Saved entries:
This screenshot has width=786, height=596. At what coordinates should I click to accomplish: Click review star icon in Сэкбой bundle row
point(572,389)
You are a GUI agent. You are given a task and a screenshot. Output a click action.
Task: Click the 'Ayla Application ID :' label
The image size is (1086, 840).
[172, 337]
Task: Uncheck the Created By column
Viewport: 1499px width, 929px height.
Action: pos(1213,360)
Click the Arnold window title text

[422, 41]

REQUIRED ACTION:
Repeat all the entries exactly as given.

EXERCISE RESULT:
This screenshot has width=786, height=596. At what coordinates should I click to accomplish: Click review star icon in Сэкбой bundle row
point(572,389)
You are a GUI agent. You are given a task and a screenshot. Output a click action.
Task: Click the 'Ayla Application ID :' label
The image size is (1086, 840).
[172, 337]
Task: Uncheck the Created By column
Viewport: 1499px width, 929px height.
Action: pos(1213,360)
Click the Arnold window title text

[422, 41]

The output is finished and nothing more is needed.